7. In essence, these code examples implement something like a simple version of the
gt sketch tool from
GenomeTools without most command-line options.
C code
(See
src/examples/sketch_parsed.c in the source distribution.)
#include "genometools.h"
static void handle_error(GtError *err)
{
fprintf(stderr, "error: %s\n", gt_error_get(err));
exit(EXIT_FAILURE);
}
int main(int argc, char *argv[])
{
const char *style_file, *png_file, *gff3_file;
char *seqid;
GtStyle *style;
GtFeatureIndex *feature_index;
GtRange range;
GtDiagram *diagram;
GtLayout *layout;
GtCanvas *canvas;
GtUword height;
GtError *err;
if (argc != 4) {
fprintf(stderr, "Usage: %s style_file PNG_file GFF3_file\n", argv[0]);
return EXIT_FAILURE;
}
style_file = argv[1];
png_file = argv[2];
gff3_file = argv[3];
/* initialize */
gt_lib_init();
/* create error object */
err = gt_error_new();
/* create style */
if (!(style = gt_style_new(err)))
handle_error(err);
/* load style file */
if (gt_style_load_file(style, style_file, err))
handle_error(err);
/* create feature index */
feature_index = gt_feature_index_memory_new();
/* add GFF3 file to index */
if (gt_feature_index_add_gff3file(feature_index, gff3_file, err))
handle_error(err);
/* create diagram for first sequence ID in feature index */
if (!(seqid = gt_feature_index_get_first_seqid(feature_index, err))) {
if (gt_error_is_set(err))
handle_error(err);
}
if (gt_feature_index_get_range_for_seqid(feature_index, &range, seqid, err))
handle_error(err);
diagram = gt_diagram_new(feature_index, seqid, &range, style, err);
gt_free(seqid);
if (gt_error_is_set(err))
handle_error(err);
/* create layout with given width, determine resulting image height */
layout = gt_layout_new(diagram, 600, style, err);
if (!layout)
handle_error(err);
if (gt_layout_get_height(layout, &height, err))
handle_error(err);
/* create PNG canvas */
canvas = gt_canvas_cairo_file_new(style, GT_GRAPHICS_PNG, 600, height,
NULL, err);
if (!canvas)
handle_error(err);
/* sketch layout on canvas */
if (gt_layout_sketch(layout, canvas, err))
handle_error(err);
/* write canvas to file */
if (gt_canvas_cairo_file_to_file((GtCanvasCairoFile*) canvas, png_file, err))
handle_error(err);
/* free */
gt_canvas_delete(canvas);
gt_layout_delete(layout);
gt_diagram_delete(diagram);
gt_feature_index_delete(feature_index);
gt_style_delete(style);
gt_error_delete(err);
/* perform static data cleanup */
gt_lib_clean();
return EXIT_SUCCESS;
}
Lua code
(See
gtscripts/sketch_parsed.lua in the source distribution. This example can be run by the command line
gt gtscripts/sketch_parsed.lua <style_file> <PNG_file> <GFF3_file>)
function usage()
io.stderr:write(string.format("Usage: %s Style_file PNG_file GFF3_file\n", arg[0]))

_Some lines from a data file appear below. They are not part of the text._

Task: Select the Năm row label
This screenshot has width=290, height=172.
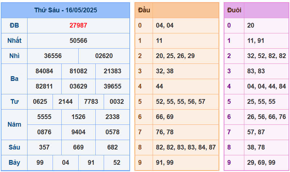Action: click(x=15, y=124)
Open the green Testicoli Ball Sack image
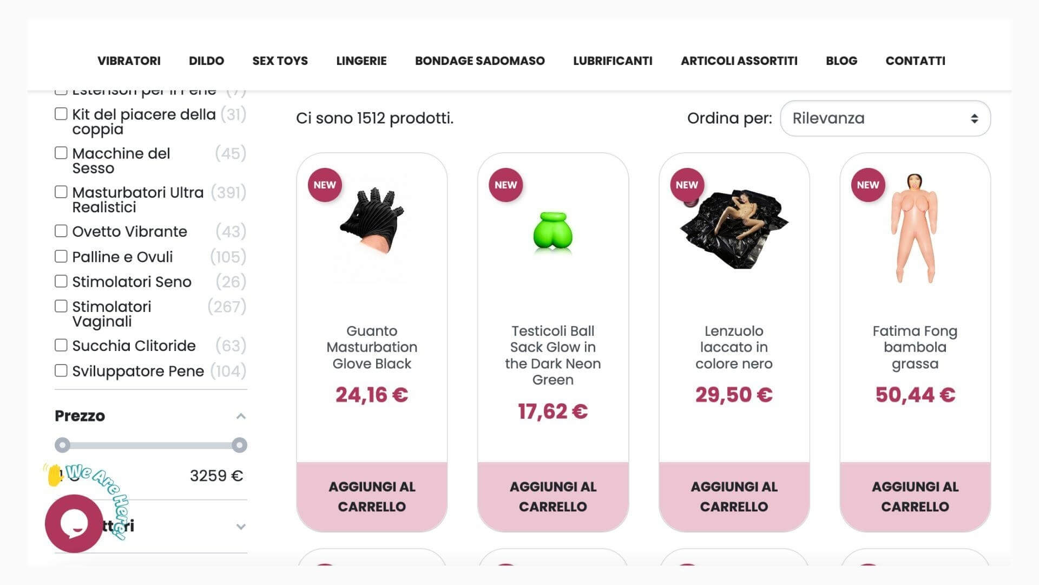The width and height of the screenshot is (1039, 585). pyautogui.click(x=553, y=233)
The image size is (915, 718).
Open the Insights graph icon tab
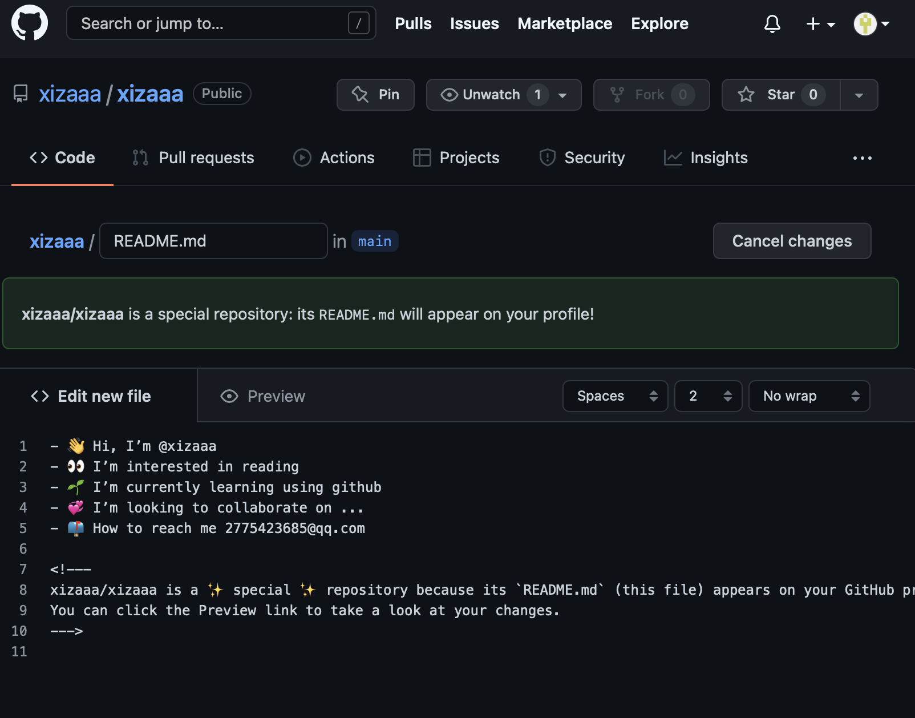[673, 158]
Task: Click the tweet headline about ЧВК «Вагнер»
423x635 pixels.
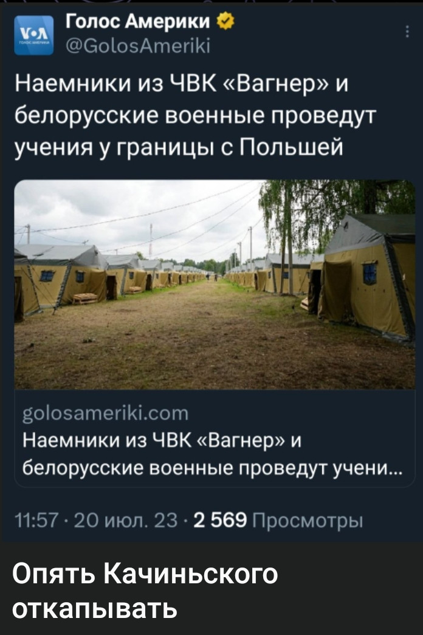Action: tap(196, 116)
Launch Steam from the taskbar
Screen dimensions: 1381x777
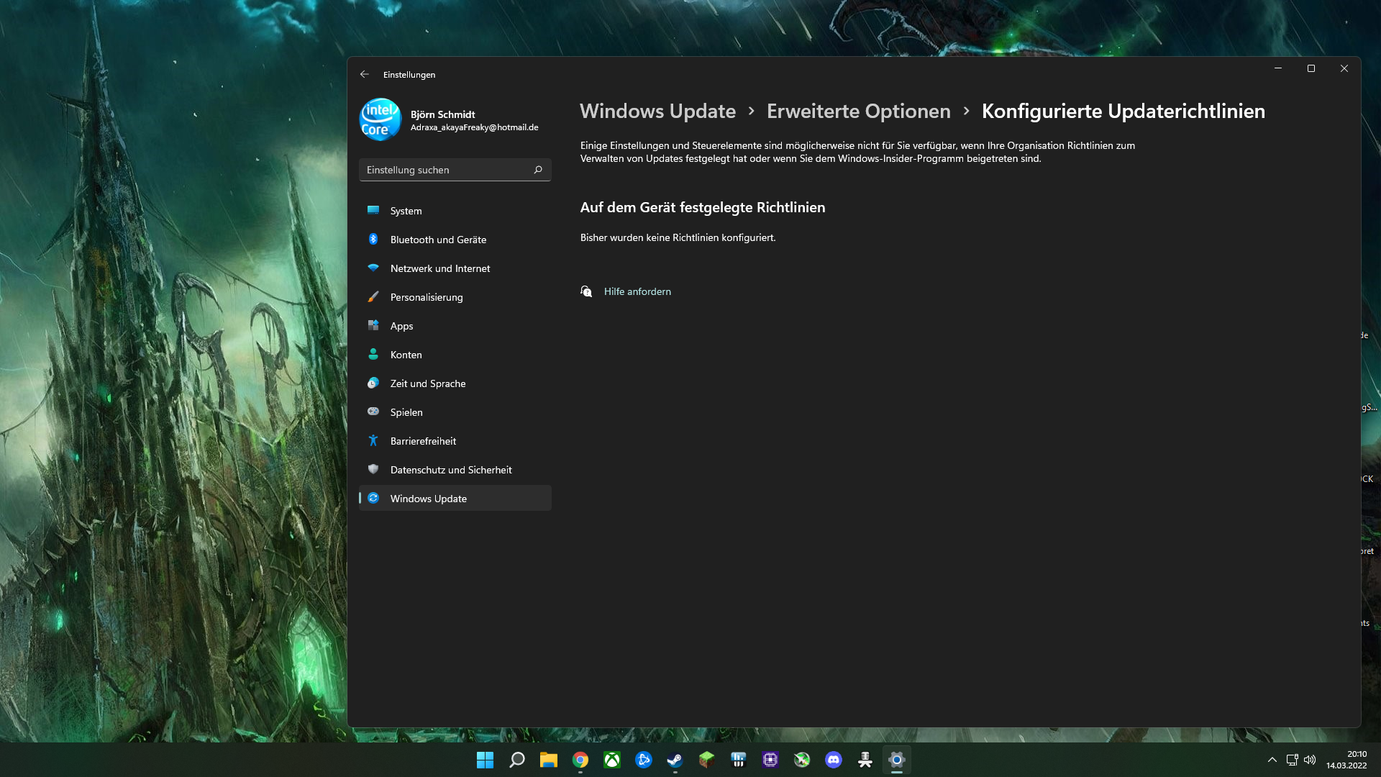[675, 760]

io.stderr:write("Create PNG representation of GFF3 annotation file.\n")
os.exit(1)
end
if #arg == 3 then
style_file = arg[1]
png_file = arg[2]
gff3_file = arg[3]
else
usage()
end
-- load style file
dofile(style_file)
-- create feature index
feature_index = gt.feature_index_memory_new()
-- add GFF3 file to index
feature_index:add_gff3file(gff3_file)
-- create diagram for first sequence ID in feature index
seqid = feature_index:get_first_seqid()
range = feature_index:get_range_for_seqid(seqid)
diagram = gt.diagram_new(feature_index, seqid, range)
-- create layout
layout = gt.layout_new(diagram, 600)
height = layout:get_height()
-- create canvas
canvas = gt.canvas_cairo_file_new_png(600, height, nil)
-- sketch layout on canvas
layout:sketch(canvas)
-- write canvas to file
canvas:to_file(png_file)
Ruby code
(See
gtruby/sketch_parsed.rb in the source distribution.)
require 'gtruby'
if ARGV.size != 3 then
STDERR.puts "Usage: #{$0} style_file PNG_file GFF3_file"
STDERR.puts "Create PNG representation of GFF3 annotation file."
exit(1)
end
(stylefile, pngfile, gff3file) = ARGV
# load style file
style = GT::Style.new()
style.load_file(stylefile)
# create feature index
feature_index = GT::FeatureIndexMemory.new()
# add GFF3 file to index
feature_index.add_gff3file(gff3file)
# create diagram for first sequence ID in feature index
seqid = feature_index.get_first_seqid()
range = feature_index.get_range_for_seqid(seqid)
diagram = GT::Diagram.from_index(feature_index, seqid, range, style)
# create layout for given width
layout = GT::Layout.new(diagram, 800, style)
# create canvas with given width and computed height
canvas = GT::CanvasCairoFile.new(style, 800, layout.get_height, nil)
# sketch layout on canvas
layout.sketch(canvas)
# write canvas to file
canvas.to_file(pngfile)
Python code
(See
gtpython/sketch_parsed.py in the source distribution.)
#!/usr/bin/python
# -*- coding: utf-8 -*-
from gt.annotationsketch import *
from gt.core.gtrange import Range
import sys
if __name__ == "__main__":
if len(sys.argv) != 4:
sys.stderr.write("Usage: " + (sys.argv)[0] +
" Style_file PNG_file GFF3_file\n")
sys.stderr.write("Create PNG representation of GFF3 annotation file.")
sys.exit(1)
pngfile = (sys.argv)[2]
# load style file
style = Style()
style.load_file((sys.argv)[1])
# create feature index
feature_index = FeatureIndexMemory()
# add GFF3 file to index
feature_index.add_gff3file((sys.argv)[3])
# create diagram for first sequence ID in feature index
seqid = feature_index.get_first_seqid()
range = feature_index.get_range_for_seqid(seqid)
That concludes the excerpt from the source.